エピローグ

 大成功を収めた舞台を降りる時間だ。

 これといって人前に出ることなど望んだこともないというのに、名残惜しさなんて感じるものだから、人は変われば変わるものらしい。

 そんな感情は横に置いて、舞台上の道具と完成品を移動させていく。

 文に道具を任せて、残りの四人で書の四隅を持って退場しようと決まったのは必然だ。おてんば娘に任せれば、まだ乾ききっていない作品を汚しかねないと想像したのはみんな一緒だった。何なら練習中に一度やらかしている。

 それを避けるためのフォーメーションで移動を開始した。

 次の出番を待つ演劇部が、袖にスタンバイをしている。心なしか急ぎ足になったのは全員一緒で、しかし、それは悪手でしかなかった。


「ぎゃっ!!」


 文の手元には、硯がわりのボウルがあった。残りは多くないが、足りなくならないように余裕を持って墨を入れてある。

 悲鳴に振り返った俺の眼前に、そのボウルが飛び込んできた。

 降りしきる墨の雨は、スローモーションに見える。からんと音を立てて落下したボウルに、体育館が水を打ったかのように静まり返った。

 停止した世界の中で、ボウルが落下の反動でからからと音を立て、文はあわあわと瞳をさまよわせる。

 たらりと、額に墨が垂れていくのが分かった。被害が自分だけで済んでいるなんて夢物語だ。床に飛び散った墨の量を思えば、作品だって無事に済んでいないに違いない。唖然としていた三人が慌てる気配がそれを示している。
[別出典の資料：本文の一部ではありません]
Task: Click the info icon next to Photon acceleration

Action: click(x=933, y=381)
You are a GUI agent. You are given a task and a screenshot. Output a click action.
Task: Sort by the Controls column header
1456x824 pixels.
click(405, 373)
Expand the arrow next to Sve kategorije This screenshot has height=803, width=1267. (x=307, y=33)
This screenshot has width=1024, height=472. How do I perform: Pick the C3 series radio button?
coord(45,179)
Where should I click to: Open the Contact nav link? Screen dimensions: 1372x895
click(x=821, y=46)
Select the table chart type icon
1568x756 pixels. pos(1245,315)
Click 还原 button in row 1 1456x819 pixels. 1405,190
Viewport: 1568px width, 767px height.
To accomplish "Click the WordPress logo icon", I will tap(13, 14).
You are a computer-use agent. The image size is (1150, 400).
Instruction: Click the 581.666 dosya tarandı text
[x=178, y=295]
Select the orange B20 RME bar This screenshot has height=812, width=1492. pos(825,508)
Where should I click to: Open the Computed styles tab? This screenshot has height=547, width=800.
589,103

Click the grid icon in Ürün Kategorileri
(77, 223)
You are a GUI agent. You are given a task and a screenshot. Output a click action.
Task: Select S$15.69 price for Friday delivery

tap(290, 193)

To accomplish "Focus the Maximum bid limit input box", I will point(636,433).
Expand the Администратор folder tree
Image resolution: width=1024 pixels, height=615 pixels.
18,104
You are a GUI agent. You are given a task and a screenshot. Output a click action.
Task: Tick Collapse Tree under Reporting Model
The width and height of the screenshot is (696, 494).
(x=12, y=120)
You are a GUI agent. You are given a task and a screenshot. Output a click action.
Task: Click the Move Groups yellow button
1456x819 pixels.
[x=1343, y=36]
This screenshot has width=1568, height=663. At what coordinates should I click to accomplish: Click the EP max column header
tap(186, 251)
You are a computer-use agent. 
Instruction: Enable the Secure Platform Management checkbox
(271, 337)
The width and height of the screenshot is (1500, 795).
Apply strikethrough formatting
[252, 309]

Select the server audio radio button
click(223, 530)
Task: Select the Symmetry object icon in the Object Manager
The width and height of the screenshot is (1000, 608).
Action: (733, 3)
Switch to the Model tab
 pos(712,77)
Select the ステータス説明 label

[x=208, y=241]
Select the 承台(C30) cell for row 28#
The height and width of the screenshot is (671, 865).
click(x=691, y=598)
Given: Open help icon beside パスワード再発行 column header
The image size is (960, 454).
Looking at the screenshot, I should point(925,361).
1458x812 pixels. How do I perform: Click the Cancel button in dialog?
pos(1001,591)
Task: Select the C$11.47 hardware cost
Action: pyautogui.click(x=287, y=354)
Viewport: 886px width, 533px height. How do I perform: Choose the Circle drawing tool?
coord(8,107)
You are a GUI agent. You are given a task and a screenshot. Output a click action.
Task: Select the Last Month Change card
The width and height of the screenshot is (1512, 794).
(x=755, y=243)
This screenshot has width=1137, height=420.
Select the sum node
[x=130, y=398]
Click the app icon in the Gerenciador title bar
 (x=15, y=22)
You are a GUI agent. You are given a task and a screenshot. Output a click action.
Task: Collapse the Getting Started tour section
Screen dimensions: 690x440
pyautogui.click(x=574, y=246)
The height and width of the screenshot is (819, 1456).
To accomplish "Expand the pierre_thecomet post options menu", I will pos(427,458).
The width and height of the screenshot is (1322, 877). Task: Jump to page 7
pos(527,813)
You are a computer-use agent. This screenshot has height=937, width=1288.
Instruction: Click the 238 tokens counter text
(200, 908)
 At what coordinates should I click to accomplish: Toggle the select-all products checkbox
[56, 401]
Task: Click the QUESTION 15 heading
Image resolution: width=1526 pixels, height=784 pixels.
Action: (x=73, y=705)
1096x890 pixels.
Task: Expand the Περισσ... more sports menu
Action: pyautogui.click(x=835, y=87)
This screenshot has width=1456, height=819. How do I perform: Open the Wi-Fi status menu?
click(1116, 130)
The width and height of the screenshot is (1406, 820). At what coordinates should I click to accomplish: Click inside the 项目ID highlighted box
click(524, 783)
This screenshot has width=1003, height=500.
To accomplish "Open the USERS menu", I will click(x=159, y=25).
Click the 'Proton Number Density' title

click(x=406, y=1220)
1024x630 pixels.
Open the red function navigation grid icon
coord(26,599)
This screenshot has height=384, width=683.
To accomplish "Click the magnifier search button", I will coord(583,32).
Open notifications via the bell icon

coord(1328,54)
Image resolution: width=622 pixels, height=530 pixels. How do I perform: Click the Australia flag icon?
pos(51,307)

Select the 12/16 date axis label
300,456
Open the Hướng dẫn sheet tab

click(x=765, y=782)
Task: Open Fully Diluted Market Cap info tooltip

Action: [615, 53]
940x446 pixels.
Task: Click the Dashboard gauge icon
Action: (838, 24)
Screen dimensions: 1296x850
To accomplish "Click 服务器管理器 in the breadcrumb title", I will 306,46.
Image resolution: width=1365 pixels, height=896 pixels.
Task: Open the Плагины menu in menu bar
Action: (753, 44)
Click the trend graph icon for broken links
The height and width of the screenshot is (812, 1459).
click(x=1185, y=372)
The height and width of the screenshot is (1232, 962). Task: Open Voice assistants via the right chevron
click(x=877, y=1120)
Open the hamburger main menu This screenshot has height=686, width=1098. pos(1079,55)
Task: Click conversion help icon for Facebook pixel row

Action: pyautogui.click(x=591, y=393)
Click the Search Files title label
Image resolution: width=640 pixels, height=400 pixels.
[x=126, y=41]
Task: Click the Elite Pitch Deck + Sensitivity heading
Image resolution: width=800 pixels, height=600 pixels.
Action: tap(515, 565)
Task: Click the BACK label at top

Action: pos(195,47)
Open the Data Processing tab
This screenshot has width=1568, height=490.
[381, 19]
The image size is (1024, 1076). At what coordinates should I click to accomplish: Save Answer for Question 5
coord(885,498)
 俺は、はぁと吐息を零してから、吐き出した酸素を補充するかのように深く息を吸い込んだ。


「墨田!!」

「ご、ごめん! ごめんなさい!!」


 木霊した泣きの入った謝罪に、体育館中に笑いが弾けた。

 何が充実感のある大成功か。間抜けな幕引きには、ため息しかでない。台無しだ。

 わーわー喚く文が謝りながら抱きついてこようとするのを、額を抑えて押しとどめる。笑いものにされているのも同じことなのだからやりきれない。

 何のコントだ。


「許してよー、南ー」

「やかましい! さっさと片付けるぞ」


 結局、盛大に振り回されただけでは? という文句を飲み込んで、吐息を零した。

 泣き出しそうに潤んだ瞳が、様子を窺うようにこちらを見上げている。

 決して離れないような、深く濃い墨の香りがしていた。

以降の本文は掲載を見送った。